## Given information
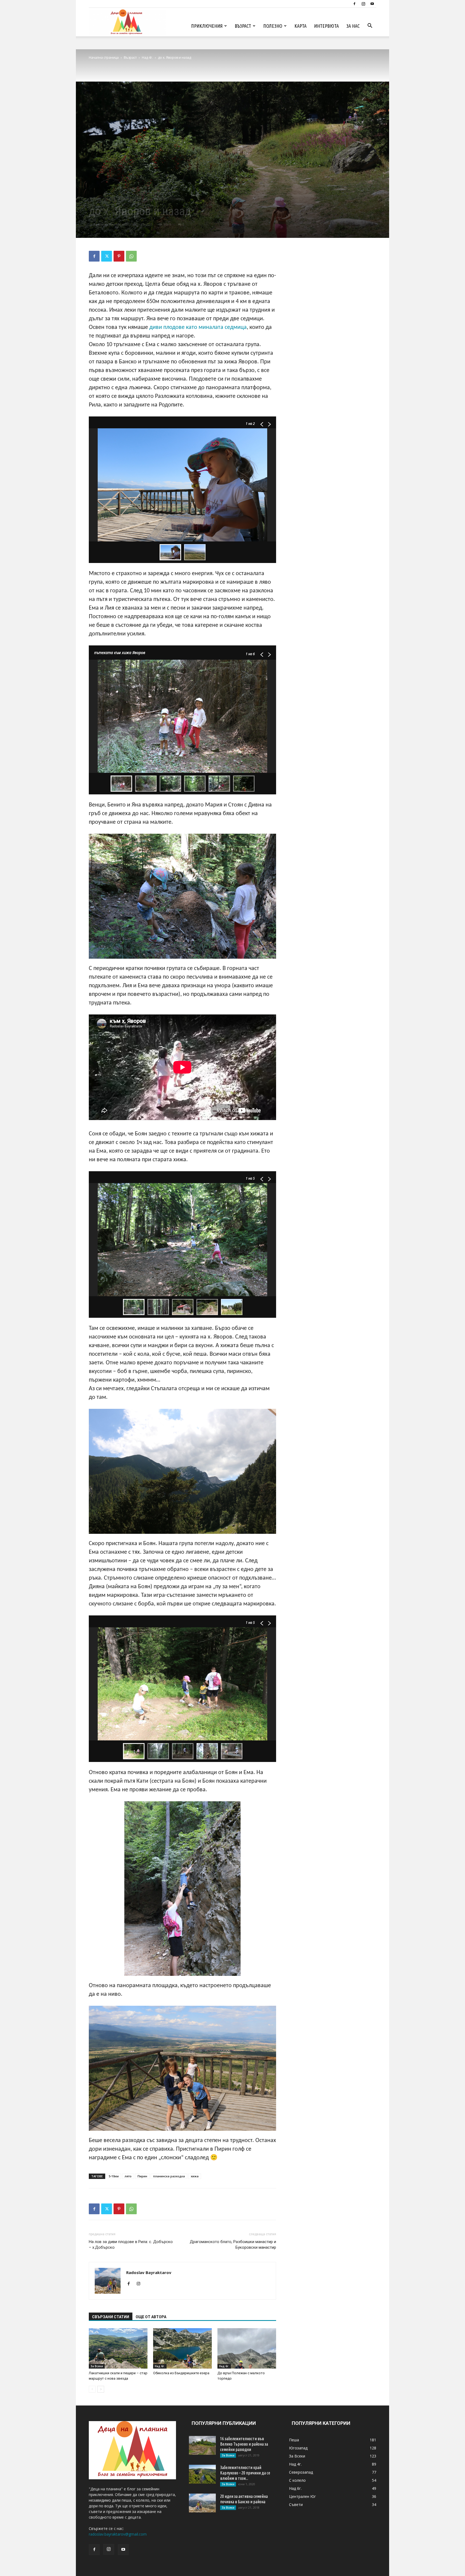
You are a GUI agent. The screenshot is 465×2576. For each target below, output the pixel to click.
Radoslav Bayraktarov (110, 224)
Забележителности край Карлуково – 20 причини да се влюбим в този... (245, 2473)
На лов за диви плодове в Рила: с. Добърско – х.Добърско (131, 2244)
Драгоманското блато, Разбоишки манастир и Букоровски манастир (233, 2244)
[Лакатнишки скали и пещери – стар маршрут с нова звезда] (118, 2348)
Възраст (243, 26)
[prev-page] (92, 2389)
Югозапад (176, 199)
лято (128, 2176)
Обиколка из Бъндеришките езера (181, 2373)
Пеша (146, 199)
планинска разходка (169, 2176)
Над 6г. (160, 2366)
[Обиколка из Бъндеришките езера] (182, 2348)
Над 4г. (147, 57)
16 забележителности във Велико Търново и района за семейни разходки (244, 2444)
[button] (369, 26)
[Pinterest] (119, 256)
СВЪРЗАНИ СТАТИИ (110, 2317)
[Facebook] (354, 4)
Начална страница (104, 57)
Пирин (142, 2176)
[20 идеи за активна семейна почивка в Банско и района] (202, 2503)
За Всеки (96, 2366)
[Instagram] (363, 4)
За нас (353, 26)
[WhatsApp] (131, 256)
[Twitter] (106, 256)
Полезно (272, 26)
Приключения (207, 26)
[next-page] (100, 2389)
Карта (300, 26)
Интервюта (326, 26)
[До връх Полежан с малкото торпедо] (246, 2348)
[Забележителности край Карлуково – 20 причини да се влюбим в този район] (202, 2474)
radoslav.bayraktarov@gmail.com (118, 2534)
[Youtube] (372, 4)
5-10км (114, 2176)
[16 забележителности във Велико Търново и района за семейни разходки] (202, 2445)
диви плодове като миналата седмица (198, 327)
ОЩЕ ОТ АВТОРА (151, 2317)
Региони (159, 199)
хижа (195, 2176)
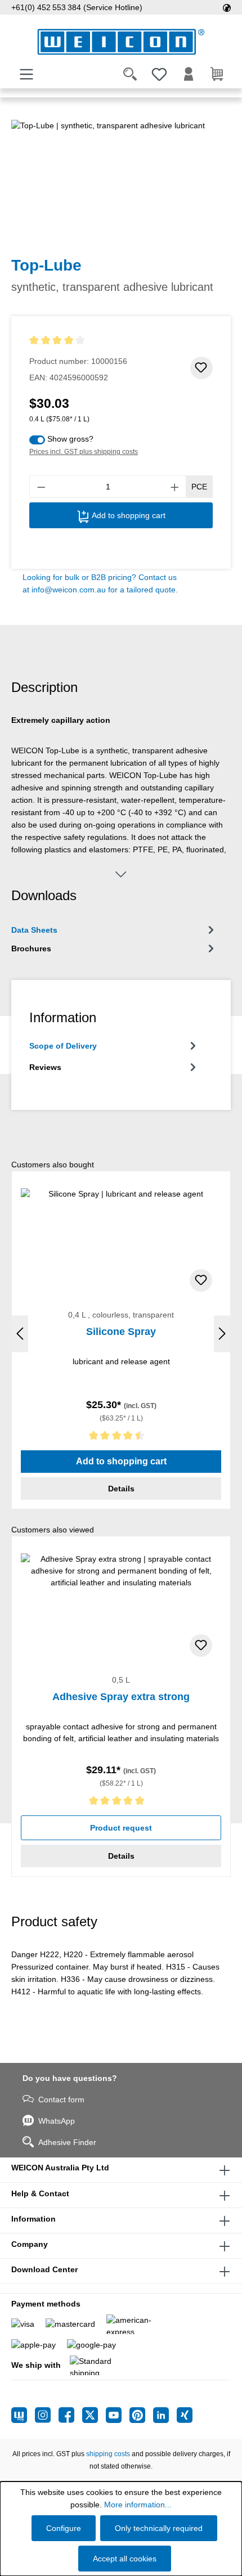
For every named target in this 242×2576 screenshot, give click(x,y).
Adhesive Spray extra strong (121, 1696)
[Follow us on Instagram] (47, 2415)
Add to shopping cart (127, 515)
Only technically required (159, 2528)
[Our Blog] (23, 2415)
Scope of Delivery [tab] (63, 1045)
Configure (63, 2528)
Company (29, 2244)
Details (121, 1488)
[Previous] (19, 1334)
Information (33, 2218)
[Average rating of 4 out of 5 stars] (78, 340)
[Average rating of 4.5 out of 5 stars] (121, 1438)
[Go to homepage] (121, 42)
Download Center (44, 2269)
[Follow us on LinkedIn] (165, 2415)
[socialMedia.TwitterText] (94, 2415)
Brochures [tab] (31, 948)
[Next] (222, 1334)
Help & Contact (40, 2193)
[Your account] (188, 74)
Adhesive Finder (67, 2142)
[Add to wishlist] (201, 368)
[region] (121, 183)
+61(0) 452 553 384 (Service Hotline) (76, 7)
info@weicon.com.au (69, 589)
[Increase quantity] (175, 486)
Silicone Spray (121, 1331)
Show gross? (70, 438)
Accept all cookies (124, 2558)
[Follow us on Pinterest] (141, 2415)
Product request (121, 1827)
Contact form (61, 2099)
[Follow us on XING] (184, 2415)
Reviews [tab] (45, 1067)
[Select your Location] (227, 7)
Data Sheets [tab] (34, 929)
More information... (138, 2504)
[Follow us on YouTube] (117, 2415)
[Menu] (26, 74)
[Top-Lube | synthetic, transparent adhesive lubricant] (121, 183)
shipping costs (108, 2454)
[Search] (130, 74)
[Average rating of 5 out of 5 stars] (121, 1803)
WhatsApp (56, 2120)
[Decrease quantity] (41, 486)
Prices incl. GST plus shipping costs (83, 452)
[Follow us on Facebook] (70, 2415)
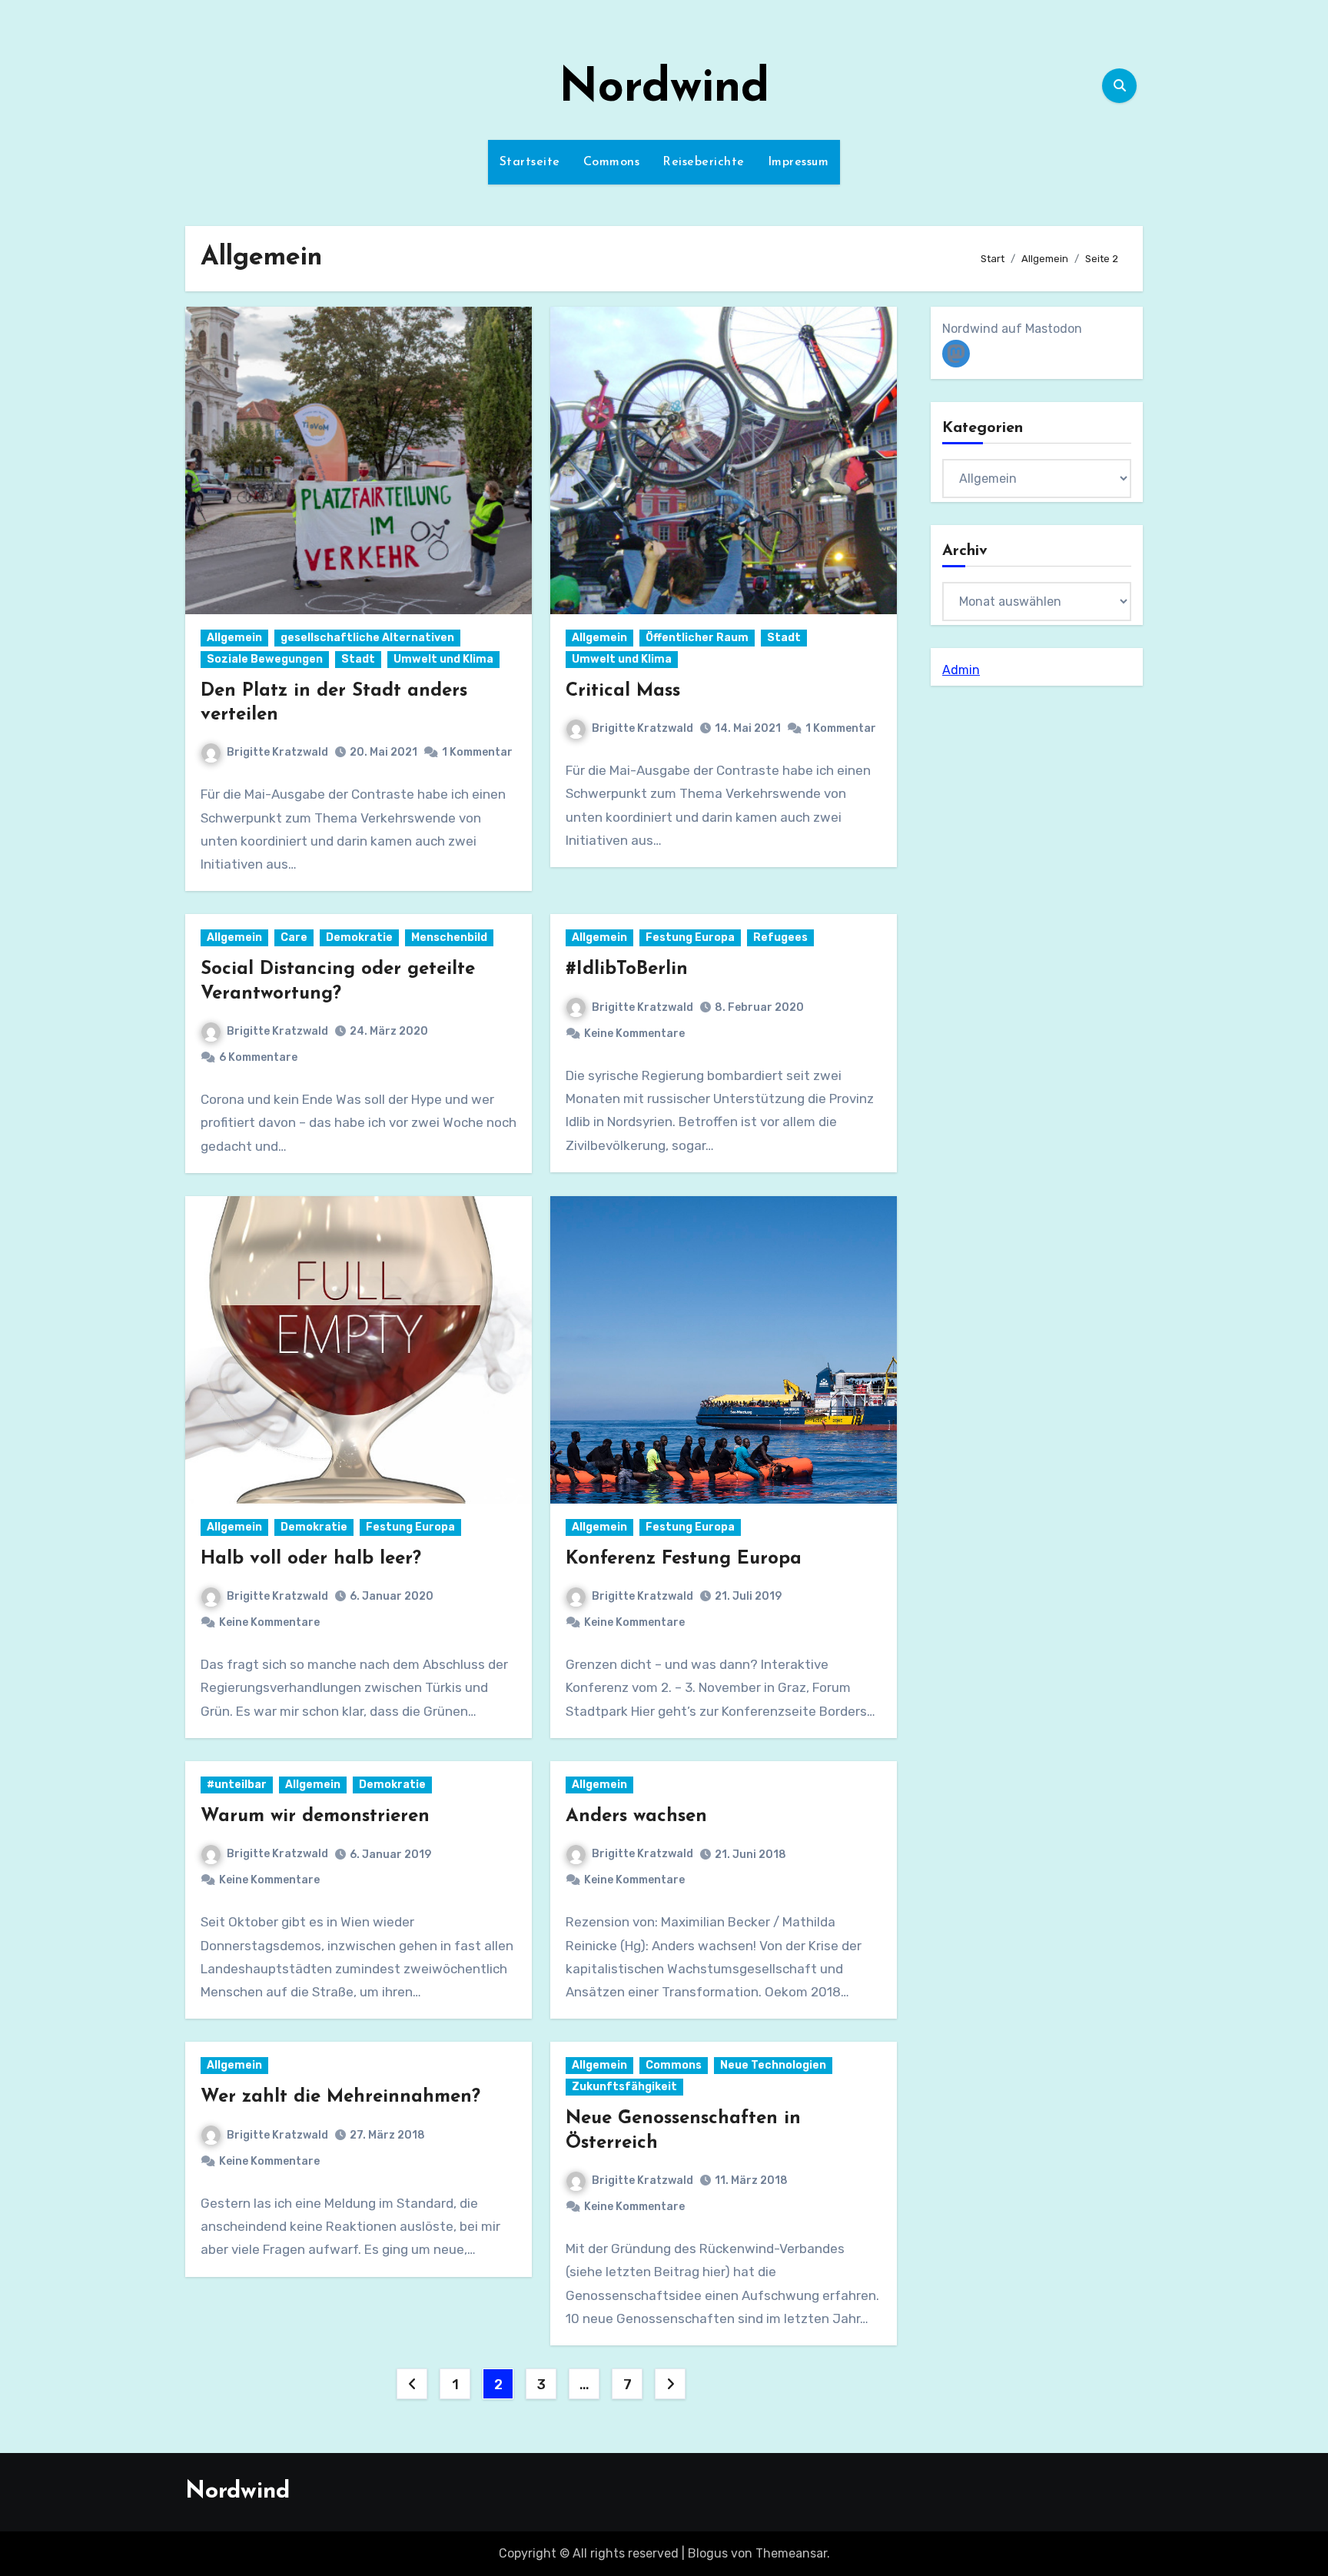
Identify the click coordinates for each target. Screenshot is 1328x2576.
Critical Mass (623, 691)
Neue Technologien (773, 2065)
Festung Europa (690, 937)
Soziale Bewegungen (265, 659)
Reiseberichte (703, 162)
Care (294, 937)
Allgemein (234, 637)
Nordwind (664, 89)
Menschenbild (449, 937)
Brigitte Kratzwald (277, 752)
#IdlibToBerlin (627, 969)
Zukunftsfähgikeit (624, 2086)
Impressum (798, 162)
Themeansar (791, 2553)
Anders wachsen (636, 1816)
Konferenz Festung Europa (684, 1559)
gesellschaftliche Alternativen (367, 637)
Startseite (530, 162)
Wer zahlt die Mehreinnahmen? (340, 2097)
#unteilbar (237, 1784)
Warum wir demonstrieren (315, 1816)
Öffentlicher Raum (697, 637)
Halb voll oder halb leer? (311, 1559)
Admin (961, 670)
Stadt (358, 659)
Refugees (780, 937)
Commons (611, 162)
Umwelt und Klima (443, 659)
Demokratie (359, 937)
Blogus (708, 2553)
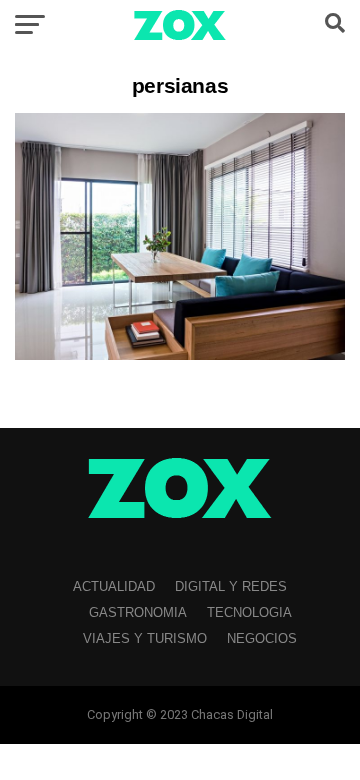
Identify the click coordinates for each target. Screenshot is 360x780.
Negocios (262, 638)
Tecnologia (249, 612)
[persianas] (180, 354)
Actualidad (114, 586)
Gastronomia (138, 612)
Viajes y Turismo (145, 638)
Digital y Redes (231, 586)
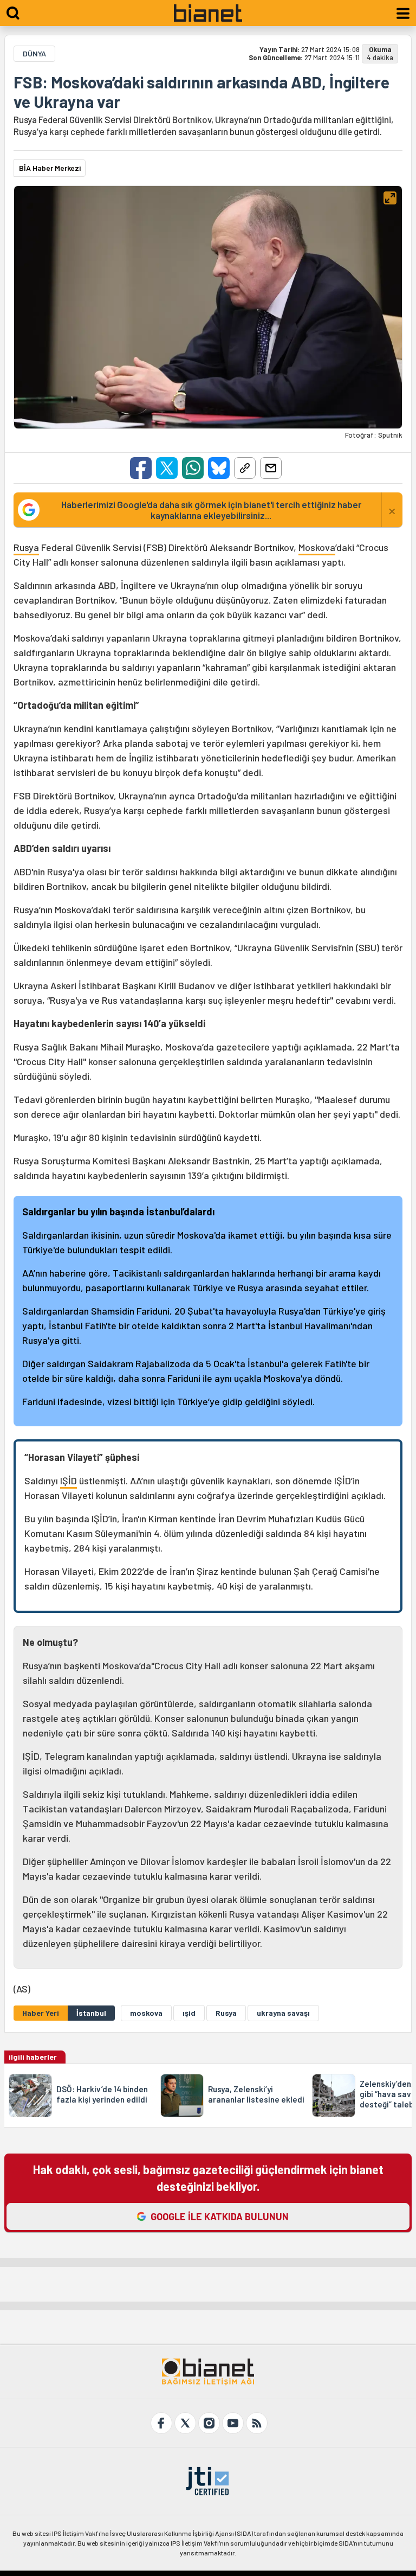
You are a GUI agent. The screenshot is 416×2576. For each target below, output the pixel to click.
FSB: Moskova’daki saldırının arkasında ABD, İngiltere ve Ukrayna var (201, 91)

## Work to be completed
Repeat the entries above exactly as written, but not their pictures.

## Output of the exercise
You are a GUI agent. The screenshot is 465×2576. For each target below, output the pixel to click.
Radoslav Bayraktarov (110, 224)
Забележителности край Карлуково – 20 причини да се влюбим в този... (245, 2473)
На лов за диви плодове в Рила: с. Добърско – х.Добърско (131, 2244)
Драгоманското блато, Разбоишки манастир и Букоровски манастир (233, 2244)
[Лакатнишки скали и пещери – стар маршрут с нова звезда] (118, 2348)
Възраст (243, 26)
[prev-page] (92, 2389)
Югозапад (176, 199)
лято (128, 2176)
Обиколка из Бъндеришките езера (181, 2373)
Пеша (146, 199)
планинска разходка (169, 2176)
Над 6г. (160, 2366)
[Обиколка из Бъндеришките езера] (182, 2348)
Над 4г. (147, 57)
16 забележителности във Велико Търново и района за семейни разходки (244, 2444)
[button] (369, 26)
[Pinterest] (119, 256)
СВЪРЗАНИ СТАТИИ (110, 2317)
[Facebook] (354, 4)
Начална страница (104, 57)
Пирин (142, 2176)
[20 идеи за активна семейна почивка в Банско и района] (202, 2503)
За Всеки (96, 2366)
[Instagram] (363, 4)
За нас (353, 26)
[WhatsApp] (131, 256)
[Twitter] (106, 256)
Полезно (272, 26)
Приключения (207, 26)
[next-page] (100, 2389)
Карта (300, 26)
Интервюта (326, 26)
[До връх Полежан с малкото торпедо] (246, 2348)
[Забележителности край Карлуково – 20 причини да се влюбим в този район] (202, 2474)
radoslav.bayraktarov@gmail.com (118, 2534)
[Youtube] (372, 4)
5-10км (114, 2176)
[16 забележителности във Велико Търново и района за семейни разходки] (202, 2445)
диви плодове като миналата седмица (198, 327)
ОЩЕ ОТ АВТОРА (151, 2317)
Региони (159, 199)
хижа (195, 2176)
For every named target in this 242×2576 screenshot, give click(x,y).
Adhesive Spray extra strong (121, 1696)
[Follow us on Instagram] (47, 2415)
Add to shopping cart (127, 515)
Only technically required (159, 2528)
[Our Blog] (23, 2415)
Scope of Delivery [tab] (63, 1045)
Configure (63, 2528)
Company (29, 2244)
Details (121, 1488)
[Previous] (19, 1334)
Information (33, 2218)
[Average rating of 4 out of 5 stars] (78, 340)
[Average rating of 4.5 out of 5 stars] (121, 1438)
[Go to homepage] (121, 42)
Download Center (44, 2269)
[Follow us on LinkedIn] (165, 2415)
[socialMedia.TwitterText] (94, 2415)
Brochures [tab] (31, 948)
[Next] (222, 1334)
Help & Contact (40, 2193)
[Your account] (188, 74)
Adhesive Finder (67, 2142)
[Add to wishlist] (201, 368)
[region] (121, 183)
+61(0) 452 553 384 (Service Hotline) (76, 7)
info@weicon.com.au (69, 589)
[Increase quantity] (175, 486)
Silicone Spray (121, 1331)
Show gross? (70, 438)
Accept all cookies (124, 2558)
[Follow us on Pinterest] (141, 2415)
Product request (121, 1827)
Contact form (61, 2099)
[Follow us on XING] (184, 2415)
Reviews [tab] (45, 1067)
[Select your Location] (227, 7)
Data Sheets [tab] (34, 929)
More information... (138, 2504)
[Follow us on YouTube] (117, 2415)
[Menu] (26, 74)
[Top-Lube | synthetic, transparent adhesive lubricant] (121, 183)
shipping costs (108, 2454)
[Search] (130, 74)
[Average rating of 5 out of 5 stars] (121, 1803)
WhatsApp (56, 2120)
[Decrease quantity] (41, 486)
Prices incl. GST plus shipping costs (83, 452)
[Follow us on Facebook] (70, 2415)
Identify the click coordinates for each target. Screenshot is 1328x2576.
Critical Mass (623, 691)
Neue Technologien (773, 2065)
Festung Europa (690, 937)
Soziale Bewegungen (265, 659)
Reiseberichte (703, 162)
Care (294, 937)
Allgemein (234, 637)
Nordwind (664, 89)
Menschenbild (449, 937)
Brigitte Kratzwald (277, 752)
#IdlibToBerlin (627, 969)
Zukunftsfähgikeit (624, 2086)
Impressum (798, 162)
Themeansar (791, 2553)
Anders wachsen (636, 1816)
Konferenz Festung Europa (684, 1559)
gesellschaftliche Alternativen (367, 637)
Startseite (530, 162)
Wer zahlt die Mehreinnahmen? (340, 2097)
#unteilbar (237, 1784)
Warum wir demonstrieren (315, 1816)
Öffentlicher Raum (697, 637)
Halb voll oder halb leer? (311, 1559)
Admin (961, 670)
Stadt (358, 659)
Refugees (780, 937)
Commons (611, 162)
Umwelt und Klima (443, 659)
Demokratie (359, 937)
Blogus (708, 2553)
Identify the click coordinates for each target. Screenshot is 360x780.
Negocios (262, 638)
Tecnologia (249, 612)
[persianas] (180, 354)
Actualidad (114, 586)
Gastronomia (138, 612)
Viajes y Turismo (145, 638)
Digital y Redes (231, 586)
You are a GUI agent. The screenshot is 416×2576. For each target below, output the pixel to click.
FSB: Moskova’daki saldırının arkasında ABD, İngiltere ve Ukrayna var (201, 91)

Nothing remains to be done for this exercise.